In our trial, the LDL-C reduction achieved is near to that 40 mg/dL reduction in LDL-C estimated to be associated with a corresponding 22% reduction in cardiovascular mortality and morbidity [29]. These results were partly expected, because the mechanism of action of red yeast rice and phytosterols should be additive or synergistic, [30] representing the natural alternative to the synergistic association of statins with ezetimibe [31].

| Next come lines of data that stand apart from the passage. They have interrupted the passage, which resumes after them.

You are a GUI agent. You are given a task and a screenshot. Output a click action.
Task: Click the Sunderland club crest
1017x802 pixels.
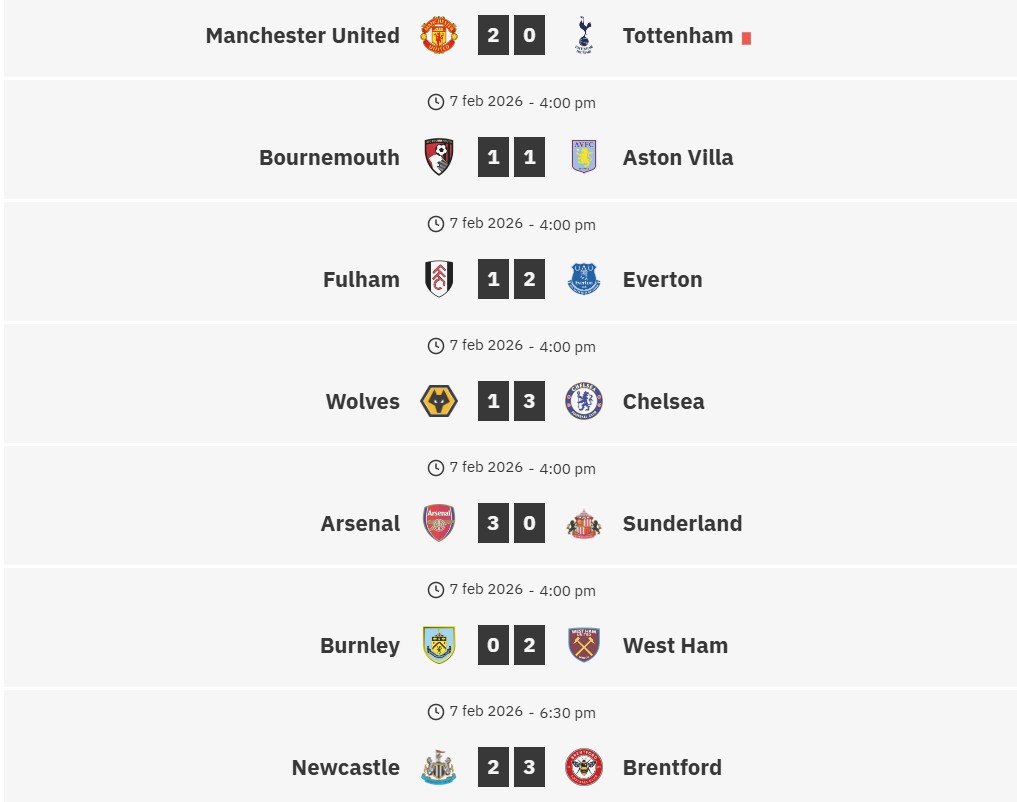coord(584,523)
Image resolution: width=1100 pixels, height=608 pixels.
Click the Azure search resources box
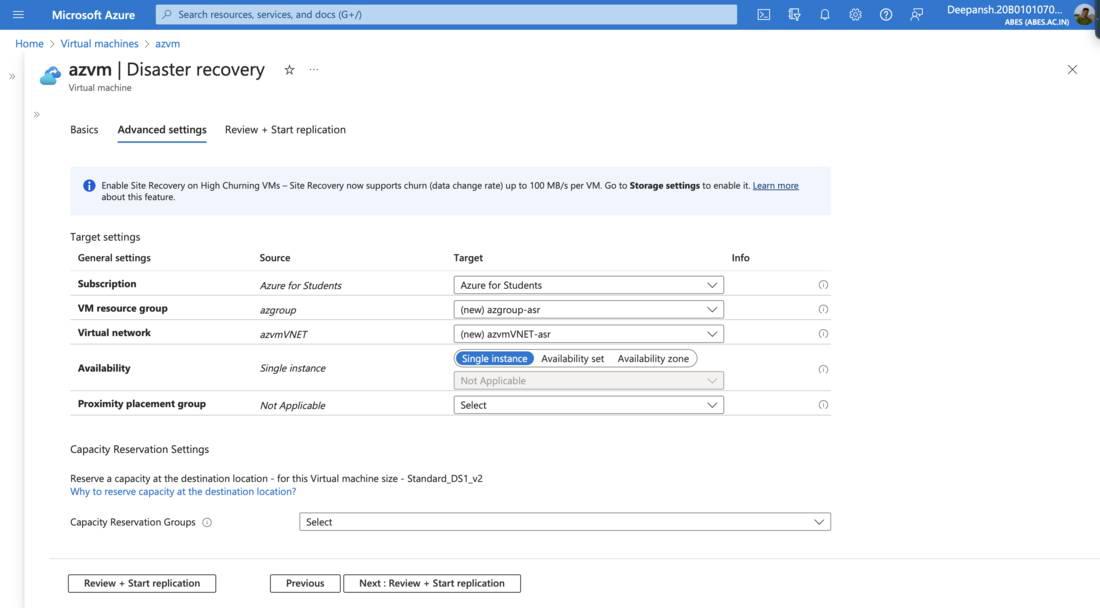pyautogui.click(x=446, y=15)
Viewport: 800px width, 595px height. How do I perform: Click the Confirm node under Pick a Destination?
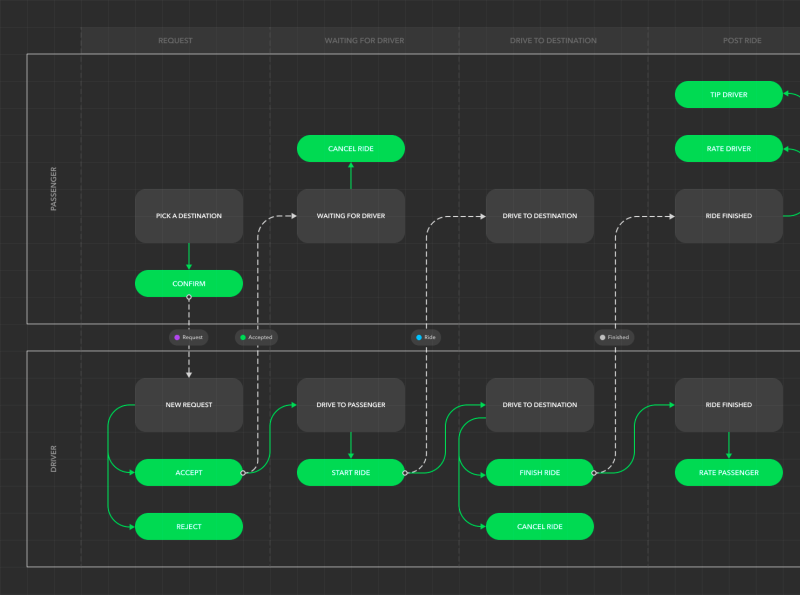pos(188,284)
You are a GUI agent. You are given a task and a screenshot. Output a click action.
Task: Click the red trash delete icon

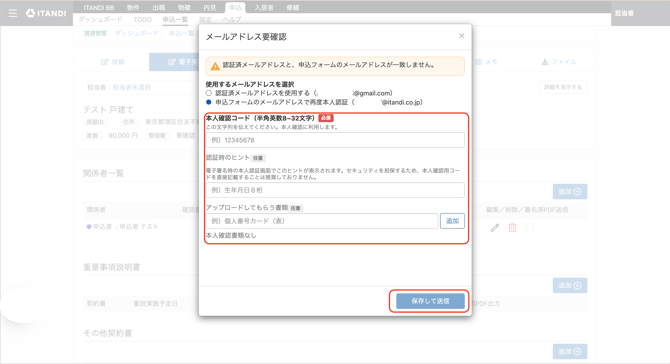coord(512,228)
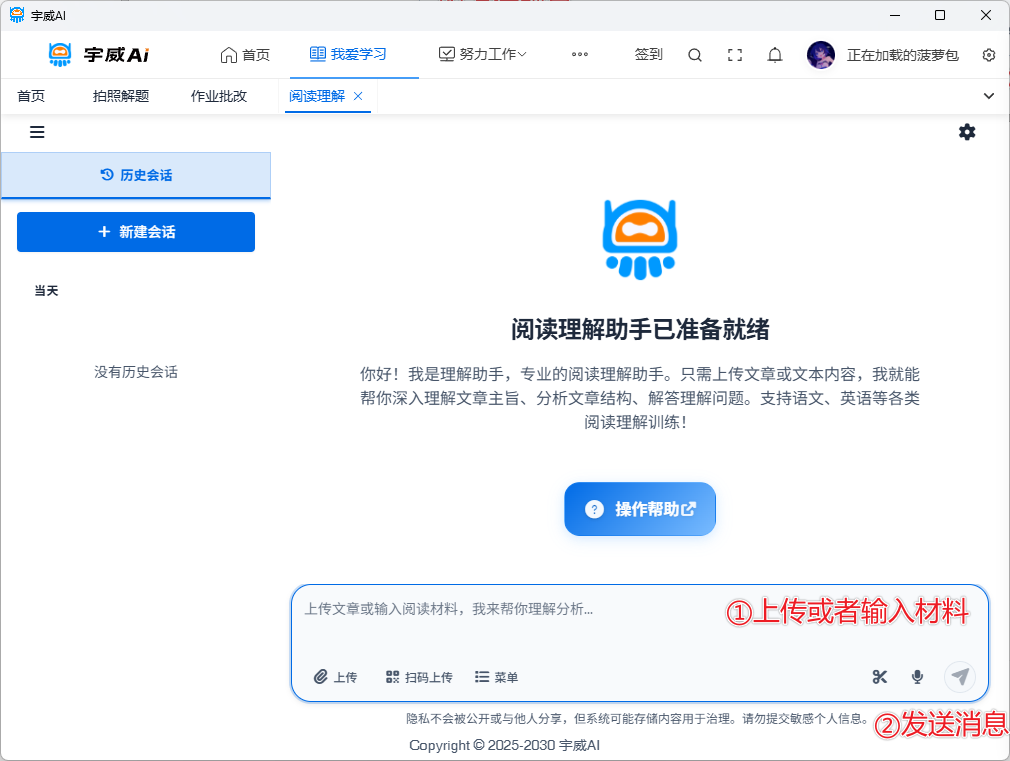The image size is (1010, 761).
Task: Open the chat settings gear icon
Action: [967, 132]
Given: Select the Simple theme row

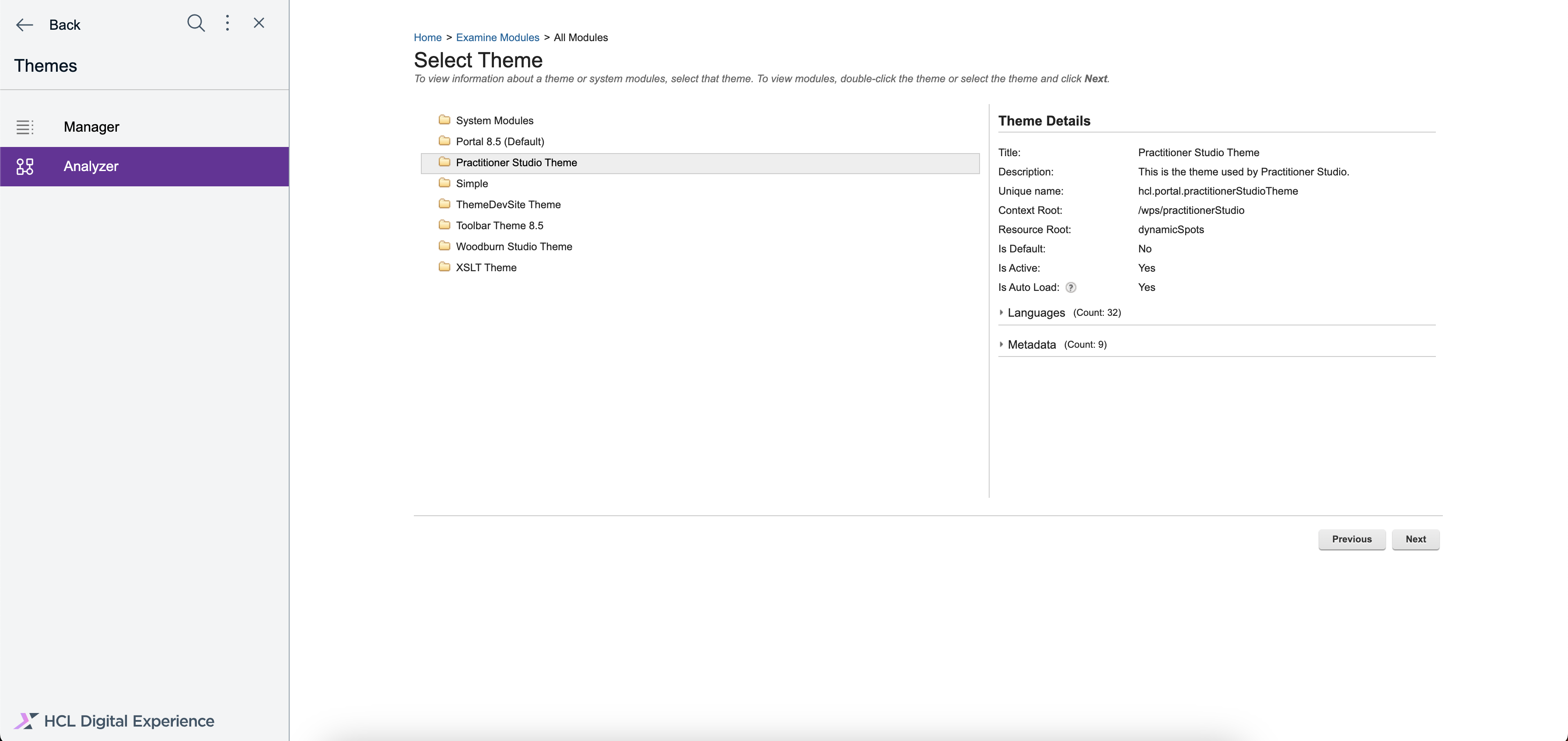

Our study has some relevant limitations. The first one is the relatively low number of subjects investigated per treatment group, related to the exclusion of those with an unexpected low compliance to the treatment. However, the study was sufficiently powered even with the sample including the compliant patients only, and the low compliance was not related to adverse events. The second one is the lack of a pure placebo group: in effect, we compared consolidated treatments and their association, where phytosterols and red yeast rice efficacy had been already largely evaluated in numerous double-blind placebo-controlled randomized clinical trials (EFSA Panel on Dietetic Products, Nutrition and Allergies [15]; EFSA Panel on Dietetic Products, Nutrition and Allergies [10]). Anyway, the absence of a placebo group makes the conclusions of this study preliminary and with the need to be further confirmed before reaching an adequate clinical applicability. The third one is the lack of measurement of markers of cholesterol absorption and synthesis. Finally, the study was relatively short, so that we do not know if the observed effect could be confirmed in the long-term. However, being the mechanism of action of monacolins and phytosterols the ones of drugs already proven to maintain their efficacy over years, we have no reason to doubt that this evidence could be translated to the tested nutraceuticals.

However, the dietary supplementation of red yeast rice and/or phytosterols are suggested by international guidelines and statements of some scientific societies [32, 33] and our data further support these suggestions.

Conclusions

In conclusion, on the basis of our trial it seems that the additive lipid-lowering effect of phytosterols and red yeast rice can improve lipid parameters with a good short-term tolerability, and could represent a therapeutic alternative in patients in primary prevention with moderate hypercholesterolemia.